Many PDFs insert a newline at the end of every visual line. macOS Text-to-Speech interprets these line breaks as pauses, causing speech to stop at the end of each line and making listening difficult.
BetterReader acts as a thin layer between selected text and macOS Text-to-Speech, removing unnecessary newline characters before the text is spoken so sentences flow naturally.
Put the source icon image at icon.png in the repository root. Use a square 1024x1024 PNG.
- GitHub uses that same
icon.pngdirectly from the README. - The macOS app icon is generated from it by running
scripts/sync_icon.sh.
- Select text in any application (PDF reader, browser, editor, etc.).
- Press Option + P to start reading.
- Press Option + O to stop.
Option 1: Download the BetterReader.app.zip file, unzip and move to your Applications folder.

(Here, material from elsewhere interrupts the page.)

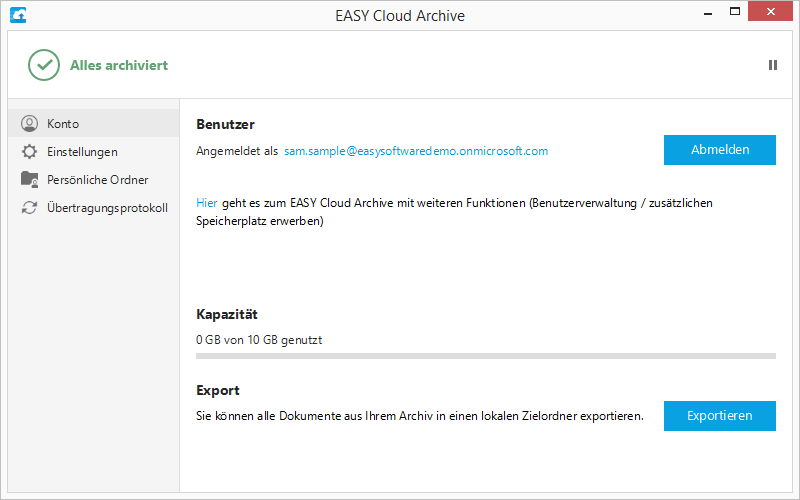Image resolution: width=800 pixels, height=500 pixels.
Task: Click the Einstellungen gear icon
Action: coord(29,152)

Option 2: Download the project and build the binary yourself. Move the it to your Applications folder.
Then you may need to configure a few things in macOS settings:
- Trust the app: if macOS warns that it is from an unidentified developer. The exact procedure varies a bit depending on the macOS version. For Tahoe 26.3:
Allow it in System Settings → Privacy & Security → Allow apps from: App Store & Known Developers.
Then add me to the list of trusted developers. - Enable Accessibility permission so the app can read selected text.
System Settings → Privacy & Security → Accessibility - (Optional) Select a high-quality Siri voice for better speech.
System Settings → Accessibility → Spoken Content → System Voice - (Optional) Add the app to Login Items if you want it to run automatically at startup.
System Settings → General → Login Items → Open at Login
This project is fully open source. You are free to use, modify, distribute, or incorporate the code into other projects without restriction.